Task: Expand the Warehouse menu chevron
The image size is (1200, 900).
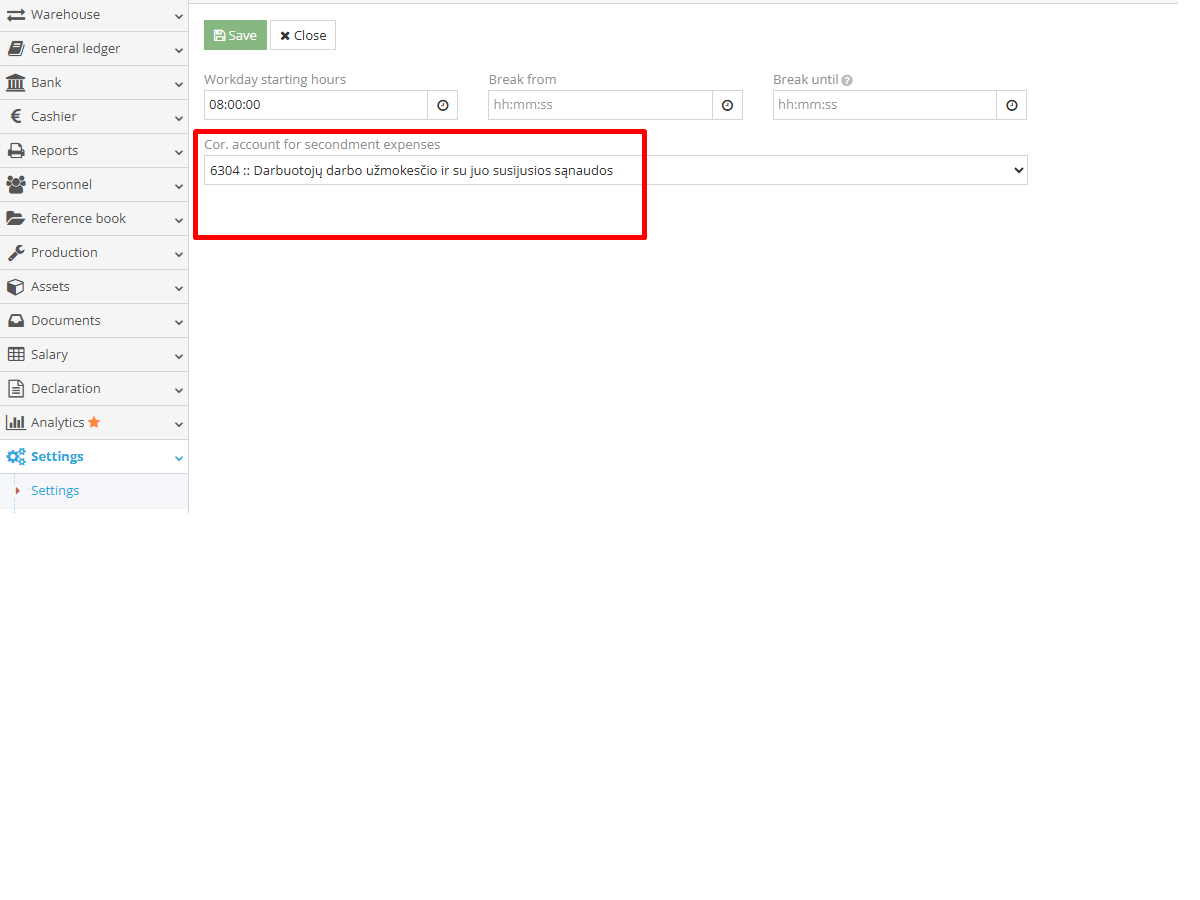Action: click(178, 16)
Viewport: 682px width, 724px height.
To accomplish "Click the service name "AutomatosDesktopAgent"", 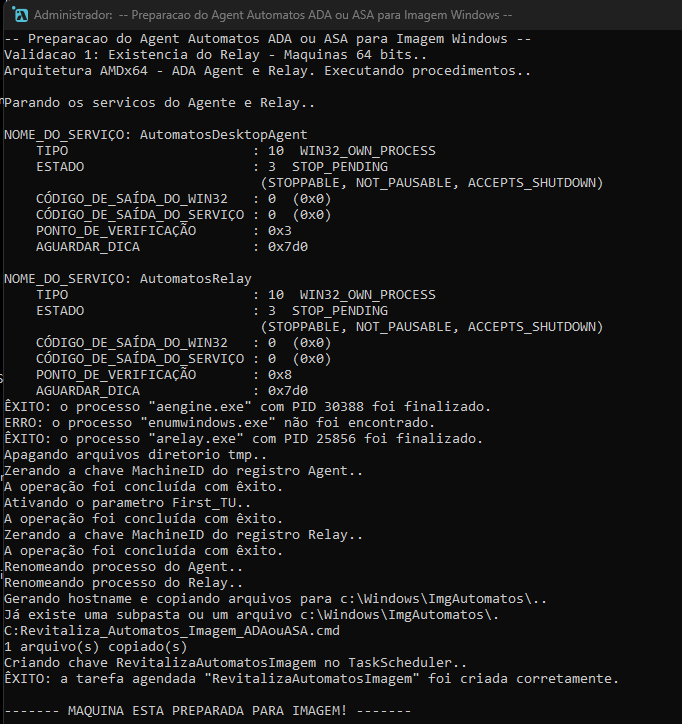I will click(223, 134).
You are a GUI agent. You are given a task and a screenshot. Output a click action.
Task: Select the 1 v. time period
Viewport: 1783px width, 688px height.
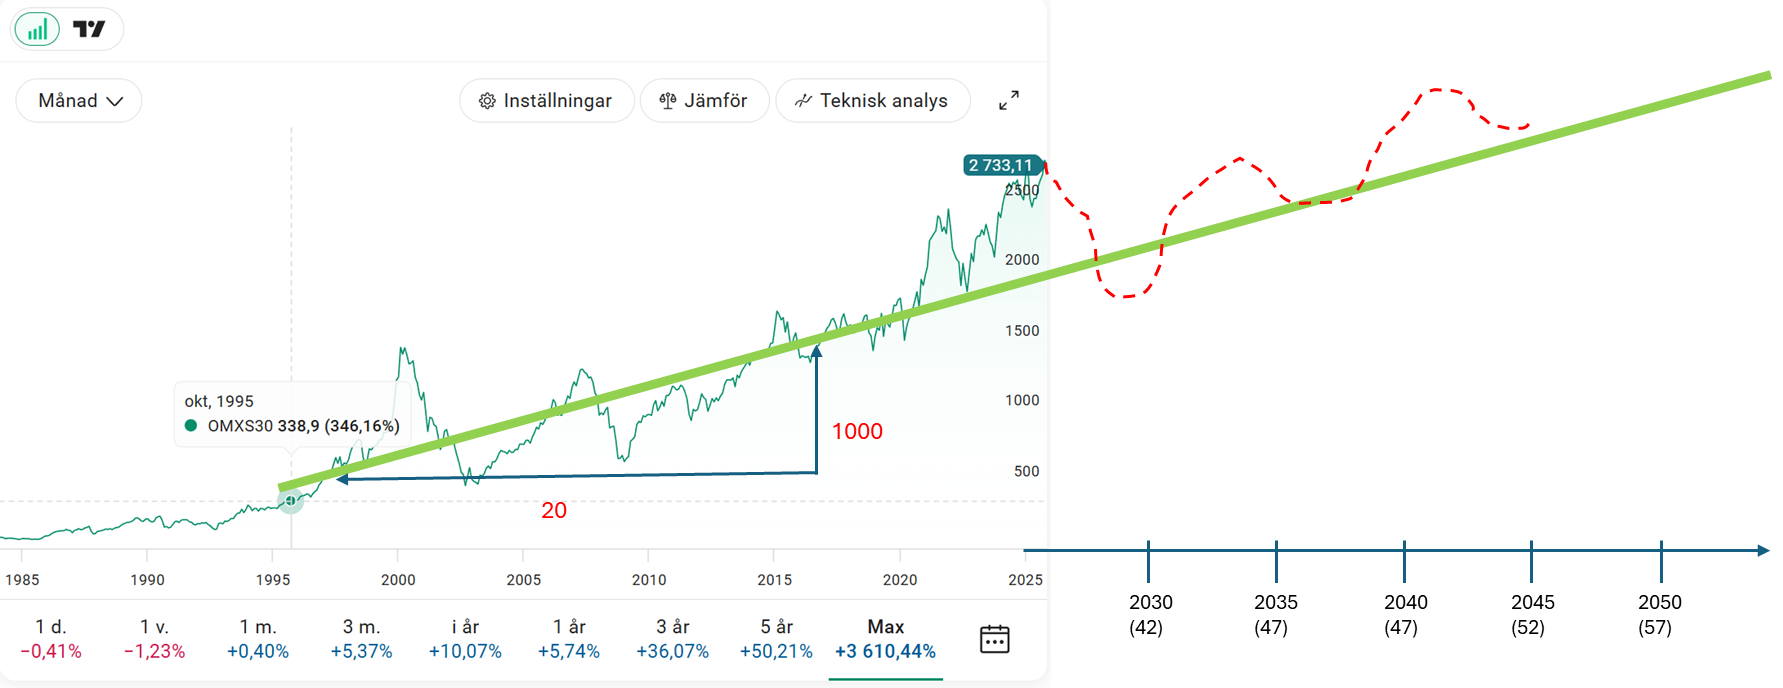click(x=154, y=639)
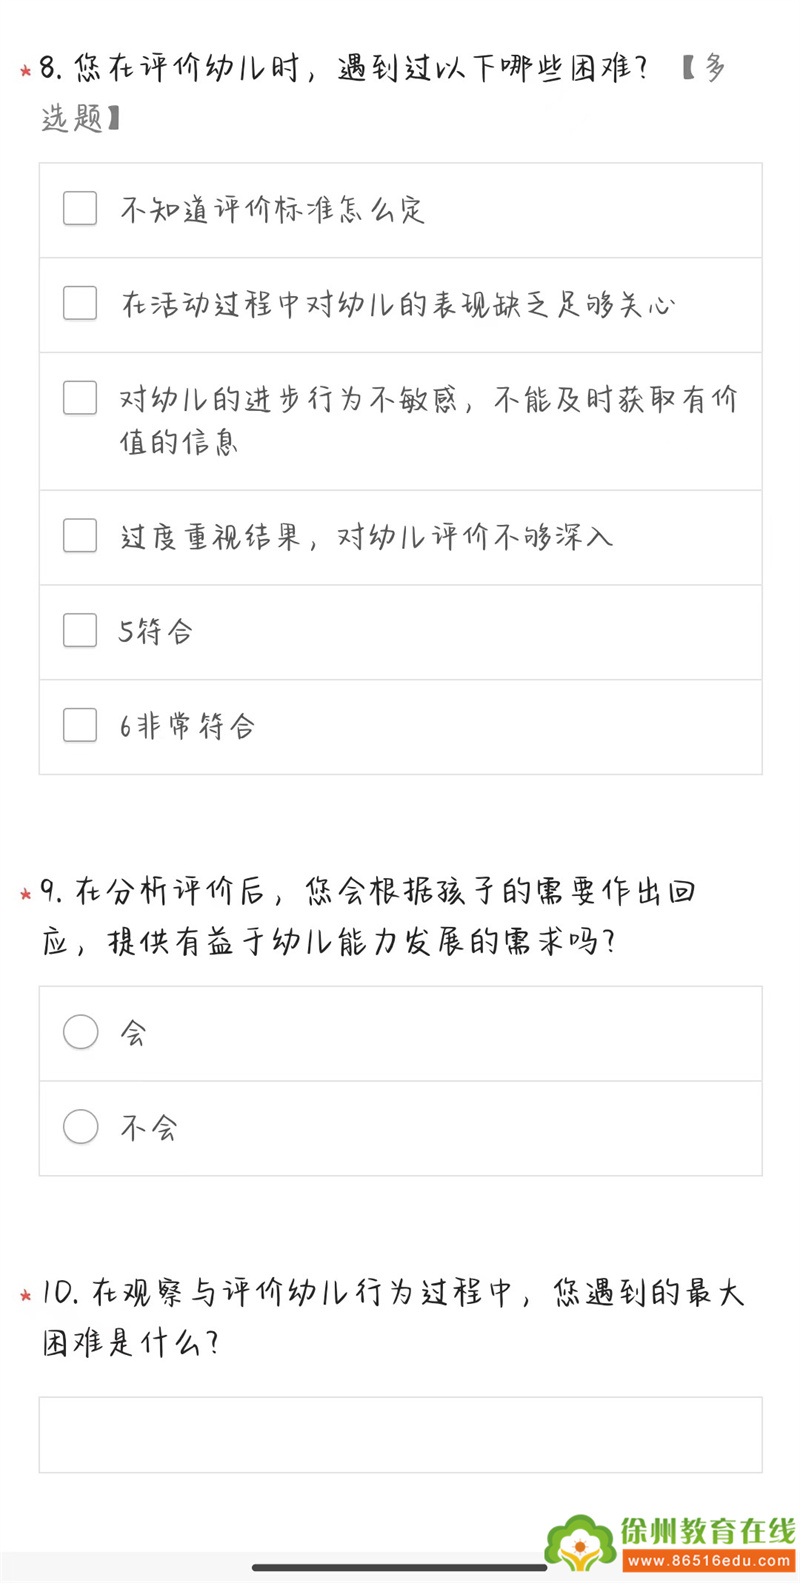This screenshot has width=800, height=1583.
Task: Tick checkbox for 在活动过程中对幼儿的表现缺乏足够关心
Action: point(80,303)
━━━━━━━━
= Stated goal =
Reproduce verbatim the records from the line containing "You are a GUI" through the end of the records, omitting the pictures.

= Exercise response =
You are a GUI agent. You are given a task and a screenshot. Output a click action.
Task: Select the 1 v. time period
Viewport: 1783px width, 688px height.
click(x=154, y=639)
This screenshot has width=800, height=1583.
Task: Tick checkbox for 在活动过程中对幼儿的表现缺乏足够关心
Action: point(80,303)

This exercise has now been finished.